Le Gâteau du président d’Hasan Hadi : À bout de sucre

S’il y a bien un cinéma qui aujourd’hui et depuis plusieurs années témoigne d’une exceptionnelle vitalité, c’est bien celui du monde arabe. Le Gâteau du président, premier film du réalisateur irakien Hasan Hadi, en est une nouvelle preuve.

Lauréat de la Caméra d’Or à Cannes en 2025, Le Gâteau du président est une ode à la débrouille et une dissection par l’absurde du culte de la personnalité. Drôle, touchante et surtout affligeante, l’aventure de la petite Lamia est une plongée fascinante dans la psyché d’un pays qui n’a jamais pu – et qu’on n’a jamais laissé – se relever des années Hussein.

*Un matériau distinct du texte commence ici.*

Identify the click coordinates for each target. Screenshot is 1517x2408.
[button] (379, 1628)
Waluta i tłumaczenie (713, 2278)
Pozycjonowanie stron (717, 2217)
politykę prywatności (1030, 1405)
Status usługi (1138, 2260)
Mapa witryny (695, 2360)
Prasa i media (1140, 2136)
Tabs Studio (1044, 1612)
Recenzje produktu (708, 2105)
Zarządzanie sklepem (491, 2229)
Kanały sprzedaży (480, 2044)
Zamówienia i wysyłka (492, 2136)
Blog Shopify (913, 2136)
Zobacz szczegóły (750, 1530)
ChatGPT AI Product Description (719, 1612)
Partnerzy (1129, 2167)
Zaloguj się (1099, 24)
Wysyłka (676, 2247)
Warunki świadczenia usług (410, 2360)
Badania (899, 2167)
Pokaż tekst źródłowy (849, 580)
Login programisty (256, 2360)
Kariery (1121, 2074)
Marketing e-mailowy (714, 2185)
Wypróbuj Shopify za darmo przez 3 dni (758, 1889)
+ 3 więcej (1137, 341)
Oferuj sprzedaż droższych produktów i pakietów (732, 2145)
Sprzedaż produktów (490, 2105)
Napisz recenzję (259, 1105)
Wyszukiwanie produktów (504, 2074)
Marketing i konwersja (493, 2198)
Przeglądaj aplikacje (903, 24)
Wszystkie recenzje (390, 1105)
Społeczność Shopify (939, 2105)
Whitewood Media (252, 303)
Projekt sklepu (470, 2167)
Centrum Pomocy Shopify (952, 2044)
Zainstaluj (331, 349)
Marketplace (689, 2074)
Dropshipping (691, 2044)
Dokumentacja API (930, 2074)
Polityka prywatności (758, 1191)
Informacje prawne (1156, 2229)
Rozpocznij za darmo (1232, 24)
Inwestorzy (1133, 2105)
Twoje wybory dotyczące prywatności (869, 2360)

« Dans l’Irak de Saddam Hussein, Lamia, 9 ans, se voit confier la lourde tâche de confectionner un gâteau pour célébrer l’anniversaire du président. Sa quête d’ingrédients, accompagnée de son ami Saeed, bouleverse son quotidien. »

(c) Tandem

Madeleine de Proust

Quand on vit sous une dictature, il ne nous reste souvent rien si ce n’est la maxime existentialiste « l’homme est condamné à être libre ». C’est le cas dans le film d’Hasan Hadi, qui montre une jeune écolière à qui l’on confie la tâche la plus anodine qui soit – faire un gâteau – mais pour qui la remplir implique une odyssée dont ni elle ni personne ne sortira indemne.

Dans la lignée d’Abbas Kiarostami, qui envoyait lui aussi le petit Ahmed dans la nature pour chercher la maison de son ami, Le Gâteau du président brille par sa capacité à rendre déchirantes des situations profondément absurdes. Perdue dans la Ville, tiraillée entre les projets de sa grand-mère impuissante et les enfantillages de son camarade Saeed, Lamia ne sait où donner de la tête. Dans un monde où tous font semblant, cette enfant qui ne saisit pas encore l’inanité du régime de Saddam Hussein, qui pourrait être celui de tant d’autres dictateurs, prend trop à cœur sa mission. Elle rencontre, durant son périple, une panoplie de personnages qui vont du gentilhomme à l’arnaqueur et même à l’agresseur.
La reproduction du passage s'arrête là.